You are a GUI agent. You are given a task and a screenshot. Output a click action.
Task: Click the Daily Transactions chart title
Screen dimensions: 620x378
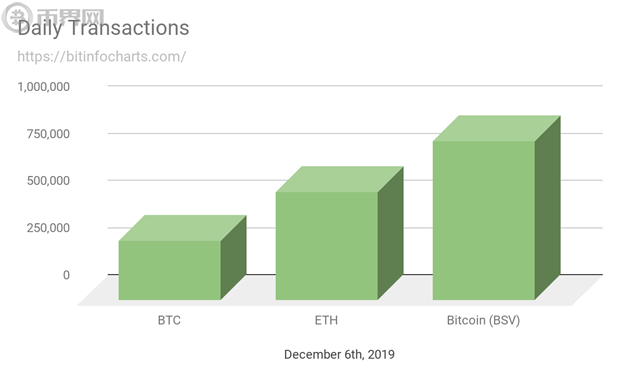pyautogui.click(x=104, y=28)
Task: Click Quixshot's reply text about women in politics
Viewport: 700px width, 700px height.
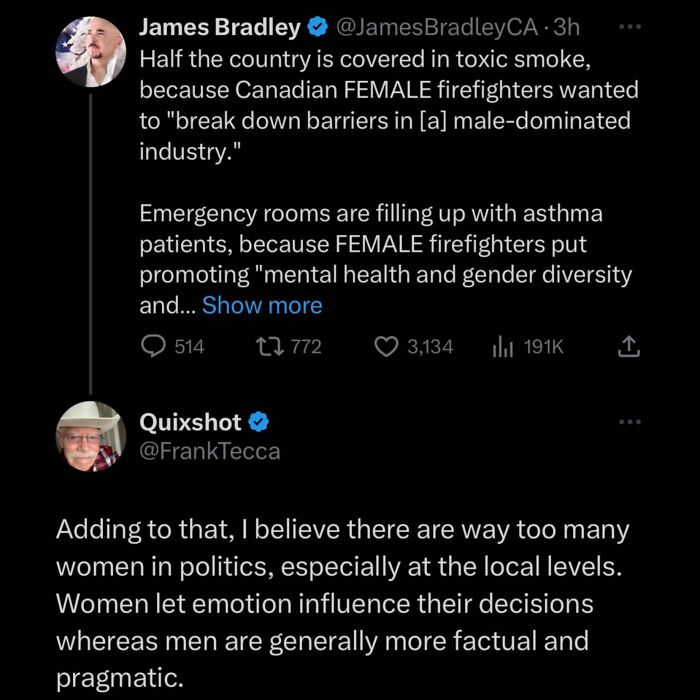Action: coord(342,604)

### EXERCISE GOAL
Please set down each line of the listing above word for word, skipping any pictures.

### OUTPUT OF THE EXERCISE
You are a GUI agent. You are given a task and a screenshot. Output a click action.
Task: Click the Daily Transactions chart title
Screen dimensions: 620x378
pyautogui.click(x=104, y=28)
Task: Click Quixshot's reply text about women in politics
Viewport: 700px width, 700px height.
Action: coord(342,604)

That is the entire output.